I rather liked him, but I was sorry not to have Sandy to myself. We all went on to a dingy little chophouse, the idea of which, apparently, was to reintroduce me to the epitome of English culture. Between us we made a thoroughly English nuisance of ourselves, & Sandy & Otto regaled me with the news of London life, Otto showing a thorough familiarity with all our old friends & treating me as if we had been at school together. Timmy Carswell has married, ‘extremely well’ Otto assured me. I felt a little pang, and a little gloom, too, which I dashed away with some more of the sour red wine we’d ordered. Sandy—who at the House had really I suppose been madly in love with Tim—cursed him obscenely & teetered into maudlin reminiscence. I sat back and looked around the restaurant while this was going on, though I cdn’t avoid remembering Tim and his angelic beauty at 15. It was not nice to think of female fingernails doodling over his smooth man’s body.

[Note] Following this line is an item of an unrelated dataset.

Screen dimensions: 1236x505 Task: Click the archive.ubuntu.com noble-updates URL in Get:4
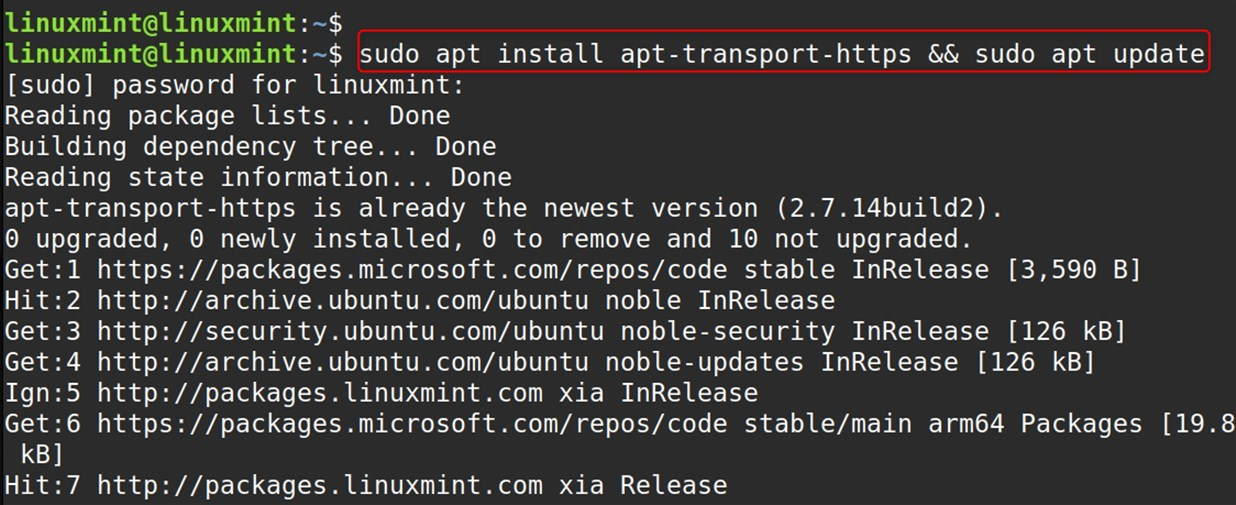(x=450, y=363)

June 15, 1925: Odd—though perfectly natural—how going away disconnects one from life. Everything has gone on at such a pace. Sandy painting his pictures, & clearly more or less living with the effusive Otto—and this puts me in a strange position. The paintings themselves I do not understand, & have been thinking about over this week, when I’ve seen him often. Their colours are unnatural, & their subjects are peculiarly distorted; but above all they are large. It is not a largeness I can claim to like, or even believe in. Their largeness is the largeness of Sandy’s own gestures, of his drinking, of his fantastical filthy talk—it is not the largeness of large pictures. He has an extraordinary study of Otto, naked to the waist, seen from somewhere right down on the ground, so that he towers up abov
e, his chin turned heroically, all the features exaggerated almost into brutality. It’s larger than life-size. It’s ridiculous, I can’t help myself feeling. But I know that that might be because Otto is himself ridiculous. S. is so absorbed in him, so greedily goes on about him, that I feel his thoughts are not really with me any more. His manner is wilder than ever, but beneath it all there is restraint & even boredom between us.

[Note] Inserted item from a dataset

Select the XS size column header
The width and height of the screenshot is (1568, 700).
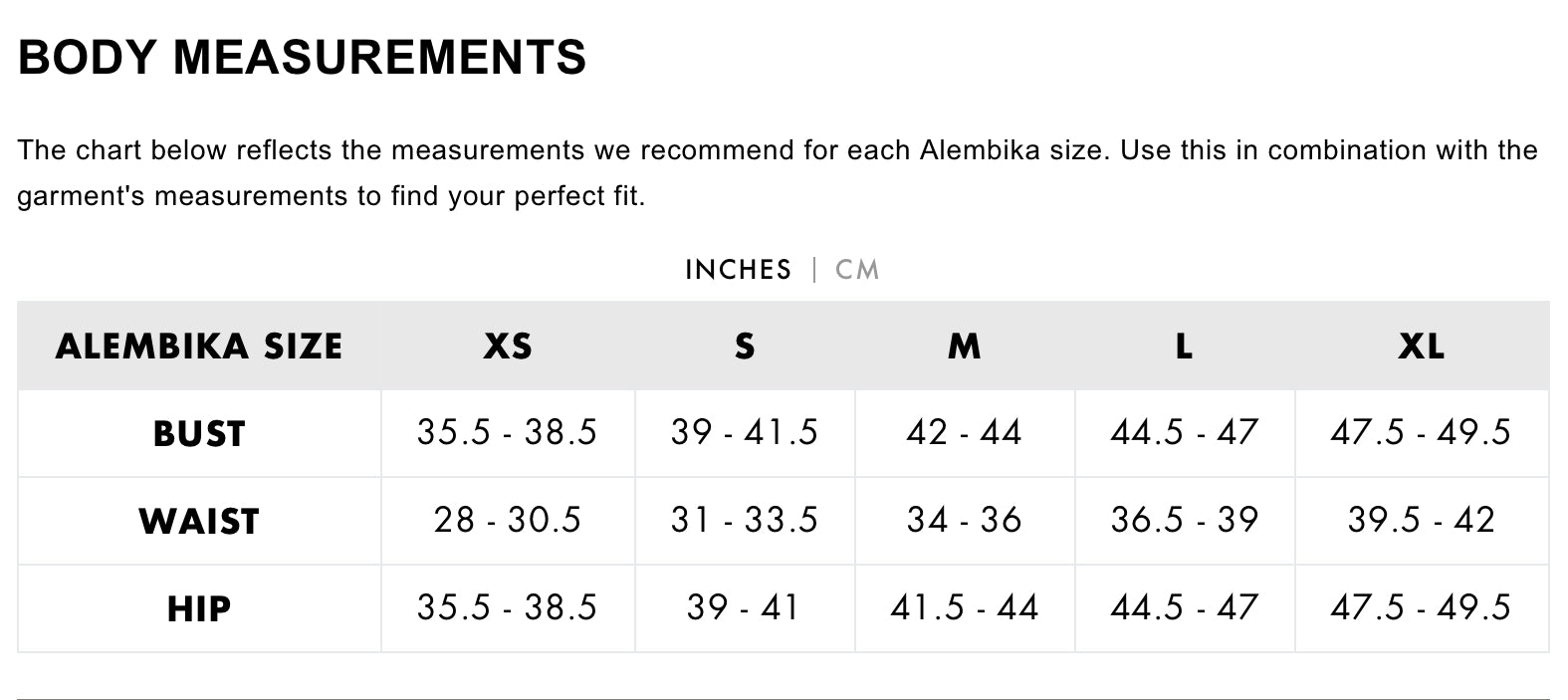click(508, 347)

About Africa, about everything that has happened to me, he shows no curiosity. I fear he even finds me a dull dog.
June 18, 1925: On Friday I had a meeting with Sir Arthur Cavill—early evening at the Reform, whisky-and-soda, talk about nothing in particular. He appeared almost embarrassed to touch on the purely routine matters we were supposed to discuss. I liked him—austere, detached at first, fastidiously bachelorly—& was not surprised when keen feelings flashed under the surface of his conversation. At the end, after many formalities, he talked briefly about Meroe, & the first time he had seen the pyramids there. It was as if both of us, lightly warmed with drink, suddenly felt our spirits freed. For a moment we were very far away from Pall Mall, & though little was said we shared an exalted almost tender glance.

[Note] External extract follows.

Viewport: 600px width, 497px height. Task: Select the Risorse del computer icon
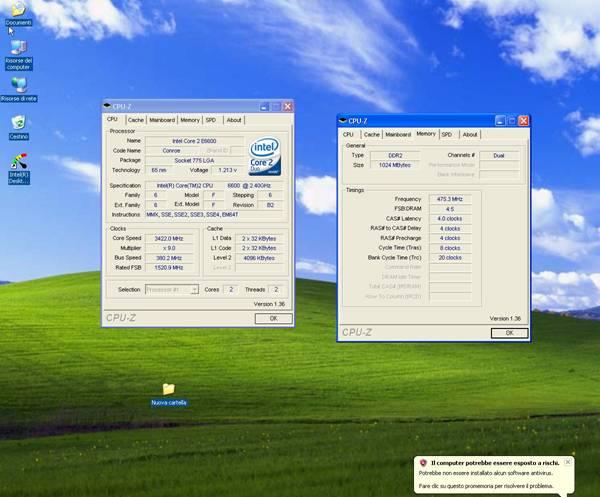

June 23, 1925: Last night a bizarre encounter. I was at Sandy’s studio in the afternoon when without a word he & Otto tore off their clothes & clambered on to the roof. I sat around reading about Lawrence of Arabia and Queen Marie of Rumania in the Times Literary Supplement until I had mustered the insouciance to join them. They are brown as what—Corsicans?—all over, but of course I need not have felt ashamed. Otto seemed to respect me more when he saw how sunburned I was. ‘We must go to the Tropics,’ he said to Sandy, ‘and run around like the darkies.’